>>>
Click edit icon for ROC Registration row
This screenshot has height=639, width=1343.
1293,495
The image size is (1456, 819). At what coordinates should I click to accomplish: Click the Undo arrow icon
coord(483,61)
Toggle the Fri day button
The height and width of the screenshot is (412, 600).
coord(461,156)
<<<
Goal: Convert every line of the entries above into a JSON list of strings, one string per line, leaving out blank lines.

Task response:
[
  "Click edit icon for ROC Registration row",
  "This screenshot has height=639, width=1343.",
  "1293,495",
  "The image size is (1456, 819). At what coordinates should I click to accomplish: Click the Undo arrow icon",
  "coord(483,61)",
  "Toggle the Fri day button",
  "The height and width of the screenshot is (412, 600).",
  "coord(461,156)"
]